Section 6 — Close, Commitments & Monday Action (5 min)
End with explicit commitments written in the chat or on a whiteboard. No card-rebuild leaves the room as a vague intention.
- Each AE commits — Refreshed card for their top two competitors by end of week, including one Landmine question they'll test live.
- PMM commits — Quarterly refresh calendar invites sent before close of business; source-of-truth access verified for every AE.
- Manager commits — Card-usage role-play in next Monday's team huddle, 15 minutes, two volunteers.
- Leader commits — Win-rate-by-competitor dashboard live in the next sales ops review.
FAQ
Q: How many competitors should we actually card? A: Three to five maximum, tiered. Tier 1 (encountered in 20%+ of deals) gets full cards and quarterly refresh. Tier 2 gets a half-page brief refreshed semi-annually. Beyond that, you're building a museum.
Q: Klue vs. Crayon vs. Roll-your-own — what's the call? A: At $25K-$500K ACV with 15+ AEs, Klue or Crayon pay back fast through analytics and refresh workflow alone. Under 15 AEs, a disciplined Notion page with a named PMM owner beats unused software.
Q: What if Product Marketing is a team of one (or zero)? A: Make the strongest AE the interim PMM for competitive intel and give them 20% time. April Dunford built her career proving that positioning is too important to outsource to whoever has bandwidth.

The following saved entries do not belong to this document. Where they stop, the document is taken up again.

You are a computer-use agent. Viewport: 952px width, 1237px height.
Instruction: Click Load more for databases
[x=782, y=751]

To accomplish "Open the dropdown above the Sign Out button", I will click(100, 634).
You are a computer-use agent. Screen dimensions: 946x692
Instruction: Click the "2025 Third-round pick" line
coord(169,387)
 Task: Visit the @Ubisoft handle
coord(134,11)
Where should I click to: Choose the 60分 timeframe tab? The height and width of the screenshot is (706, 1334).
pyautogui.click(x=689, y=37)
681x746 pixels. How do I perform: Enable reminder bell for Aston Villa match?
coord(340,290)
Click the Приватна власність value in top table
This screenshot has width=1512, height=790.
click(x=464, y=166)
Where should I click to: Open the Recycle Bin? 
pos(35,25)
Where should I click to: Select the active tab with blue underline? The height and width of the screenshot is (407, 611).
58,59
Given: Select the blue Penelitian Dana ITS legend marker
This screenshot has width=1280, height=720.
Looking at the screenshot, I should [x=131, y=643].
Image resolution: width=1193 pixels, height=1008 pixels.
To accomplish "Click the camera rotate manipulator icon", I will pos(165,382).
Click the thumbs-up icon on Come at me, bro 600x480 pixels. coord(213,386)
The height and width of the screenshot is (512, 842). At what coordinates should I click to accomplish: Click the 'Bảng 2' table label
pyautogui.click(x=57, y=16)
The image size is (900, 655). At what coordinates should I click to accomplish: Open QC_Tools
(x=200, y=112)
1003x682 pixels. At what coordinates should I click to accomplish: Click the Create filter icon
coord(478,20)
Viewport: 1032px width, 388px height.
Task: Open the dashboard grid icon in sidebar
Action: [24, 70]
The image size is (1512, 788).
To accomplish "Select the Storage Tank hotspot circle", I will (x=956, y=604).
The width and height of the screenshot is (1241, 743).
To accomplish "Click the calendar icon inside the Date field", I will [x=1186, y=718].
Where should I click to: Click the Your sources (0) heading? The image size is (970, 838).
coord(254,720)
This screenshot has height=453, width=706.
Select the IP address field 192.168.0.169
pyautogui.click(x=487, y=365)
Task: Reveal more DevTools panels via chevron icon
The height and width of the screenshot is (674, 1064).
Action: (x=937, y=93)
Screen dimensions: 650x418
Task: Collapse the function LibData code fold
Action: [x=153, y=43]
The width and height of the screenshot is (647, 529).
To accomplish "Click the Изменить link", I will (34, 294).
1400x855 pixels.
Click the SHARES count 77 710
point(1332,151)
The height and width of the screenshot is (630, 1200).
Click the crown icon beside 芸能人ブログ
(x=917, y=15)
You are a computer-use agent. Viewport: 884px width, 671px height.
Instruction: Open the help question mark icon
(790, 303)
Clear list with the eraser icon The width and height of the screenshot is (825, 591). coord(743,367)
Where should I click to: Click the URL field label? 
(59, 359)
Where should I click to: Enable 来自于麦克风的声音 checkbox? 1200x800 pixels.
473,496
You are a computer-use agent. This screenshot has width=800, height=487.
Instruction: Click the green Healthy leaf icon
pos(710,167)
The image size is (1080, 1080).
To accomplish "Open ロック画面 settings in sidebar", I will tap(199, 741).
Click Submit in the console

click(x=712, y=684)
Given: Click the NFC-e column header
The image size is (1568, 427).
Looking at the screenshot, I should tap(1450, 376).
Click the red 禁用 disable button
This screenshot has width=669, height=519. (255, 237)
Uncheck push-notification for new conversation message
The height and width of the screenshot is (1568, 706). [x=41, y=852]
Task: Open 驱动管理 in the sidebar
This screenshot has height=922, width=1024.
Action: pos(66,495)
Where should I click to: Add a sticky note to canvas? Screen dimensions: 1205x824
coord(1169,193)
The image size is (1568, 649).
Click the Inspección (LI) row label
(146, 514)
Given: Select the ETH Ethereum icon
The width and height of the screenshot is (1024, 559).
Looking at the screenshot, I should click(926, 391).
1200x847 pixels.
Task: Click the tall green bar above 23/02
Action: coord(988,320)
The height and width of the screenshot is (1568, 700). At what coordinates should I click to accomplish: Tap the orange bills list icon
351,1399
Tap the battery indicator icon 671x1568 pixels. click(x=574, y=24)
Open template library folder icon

Q: How do we handle a new competitor that appears mid-quarter? A: A rapid-response 48-hour card — Winning Angles and Objection Rebuttals only, marked DRAFT. Full card by the next quarterly cycle. Speed beats polish on first contact.
Q: Should sellers ever share battlecard content with prospects? A: Never the card itself. The Winning Angles and proof logos are fair game in conversation; Landmines and pricing intel are internal. Klue's customer success team has documented contract clawbacks from leaked cards.
Q: How do we measure if this training actually worked? A: Three lagging indicators at 90 days — competitive win rate up 5+ points, card opens per opportunity above 2.0, and AE-submitted field intel comments above 1 per AE per month. Miss any two and the program needs surgery, not another training.
Sources
- April Dunford, *Obviously Awesome: How to Nail Product Positioning So Customers Get It, Buy It, Love It* (2019) — competitive positioning framework.
- Klue, *2025 State of Competitive Intelligence Report* — battlecard usage and win-rate benchmarks.
- Crayon, *2025 State of Competitive Intelligence* — refresh cadence impact on adoption.
- Kyle Poyar, OpenView Partners, *Growth Unhinged* newsletter — battlecard structure for product-led B2B SaaS.
- Andy Raskin, *The Greatest Sales Deck I've Ever Seen* (Medium, 2016) and follow-on strategic narrative work.
- Pavilion (formerly Revenue Collective), Product Marketing Executive curriculum — quarterly competitive enablement playbook.
- Gong Labs, *Competitive Selling: What Top Reps Do Differently* (2024 research drop).
- Clozd, *Win-Loss Insights Benchmark Report 2025* — feeding win/loss data into battlecard refresh.